Count the lines of the material below that contain the string "Open". Reply with the number alone.

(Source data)
— BEGIN —
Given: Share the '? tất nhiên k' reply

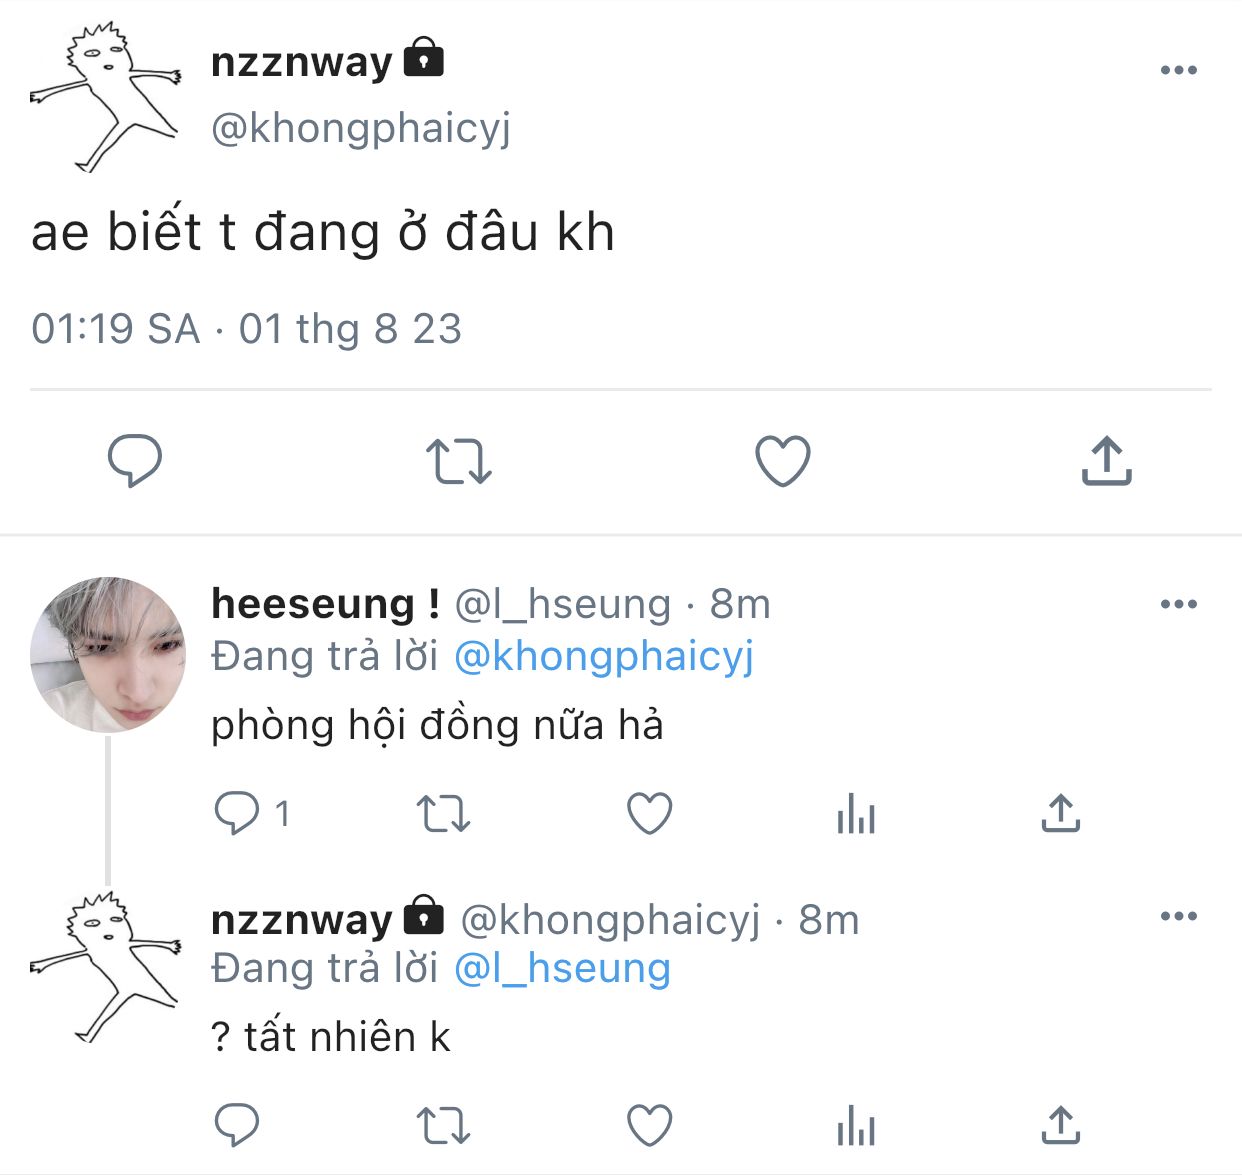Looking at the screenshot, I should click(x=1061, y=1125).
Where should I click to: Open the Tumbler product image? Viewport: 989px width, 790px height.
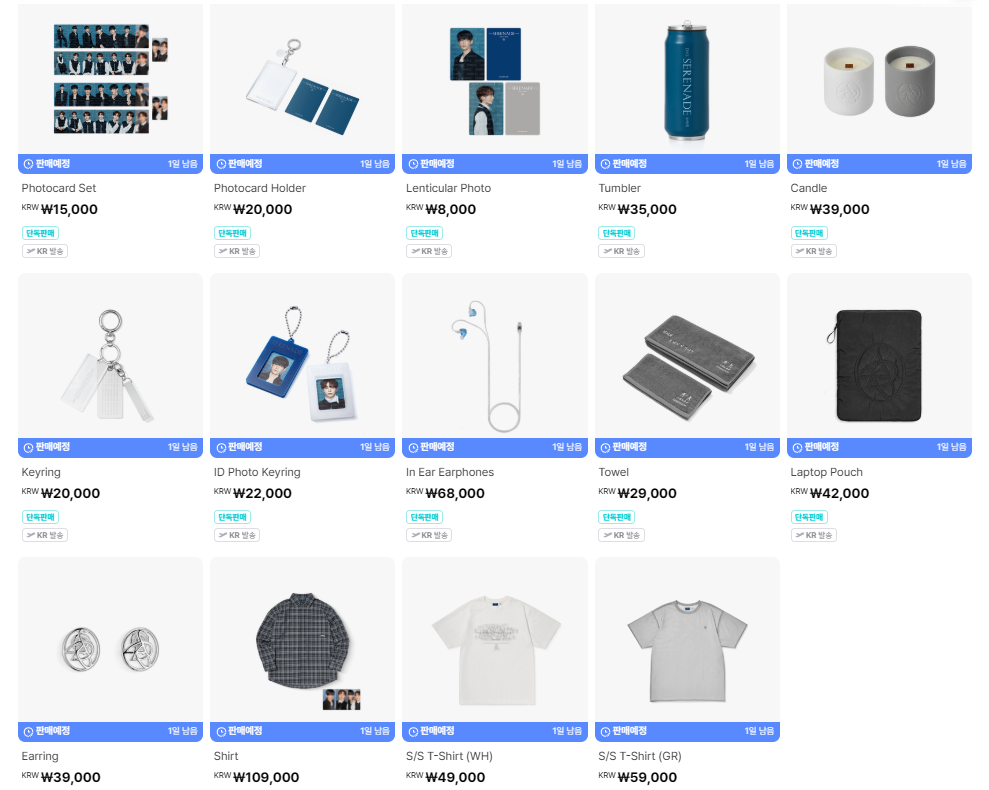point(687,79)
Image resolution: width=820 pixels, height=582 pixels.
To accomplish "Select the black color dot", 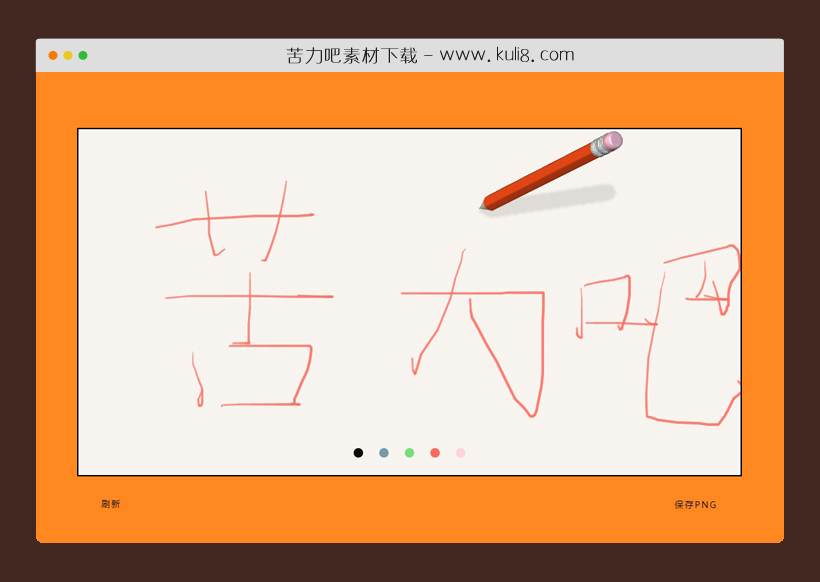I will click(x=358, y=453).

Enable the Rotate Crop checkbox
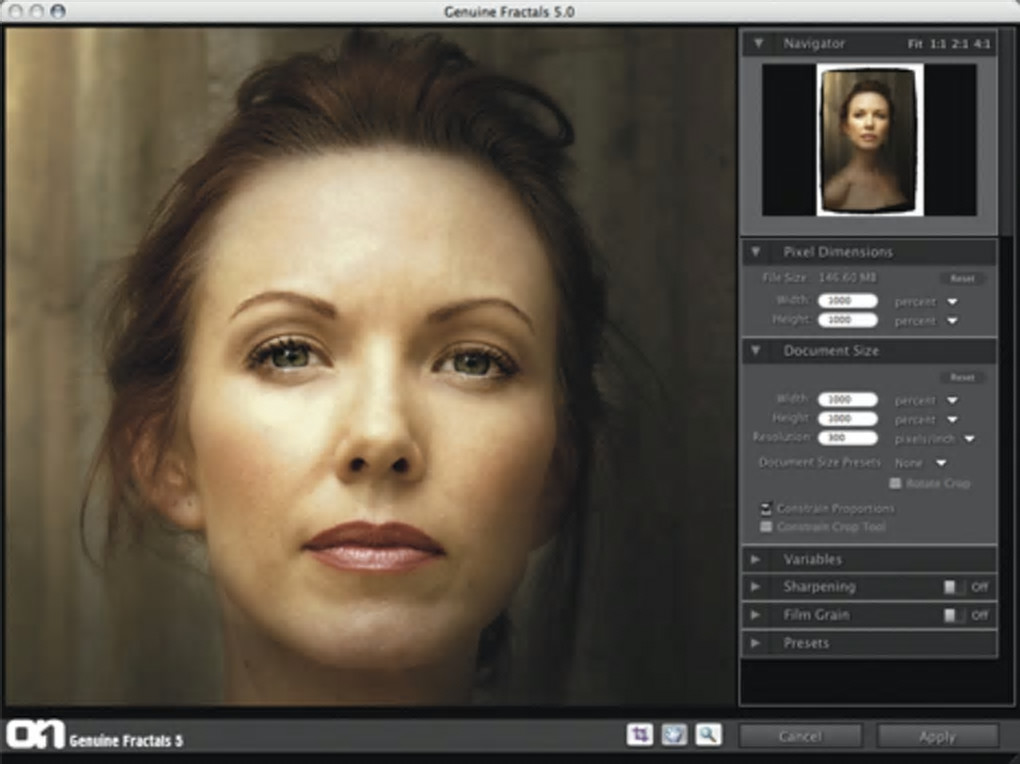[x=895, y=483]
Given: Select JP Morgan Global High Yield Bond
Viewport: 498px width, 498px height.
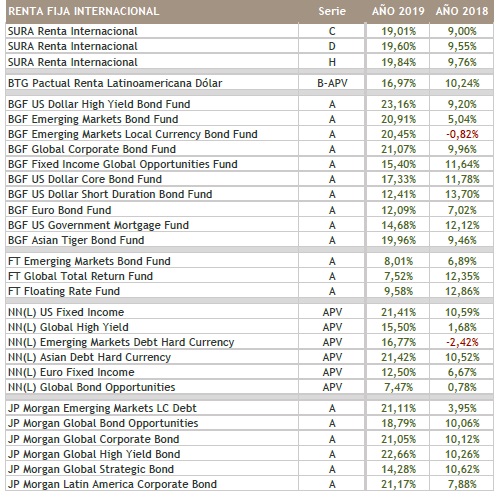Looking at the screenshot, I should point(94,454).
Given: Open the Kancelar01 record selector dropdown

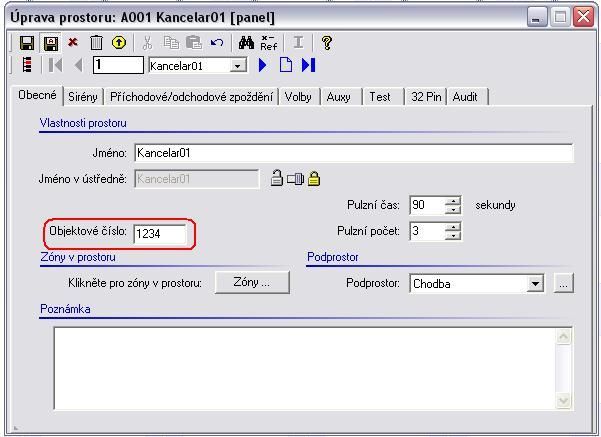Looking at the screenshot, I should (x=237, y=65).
— END —
• Exercise response
2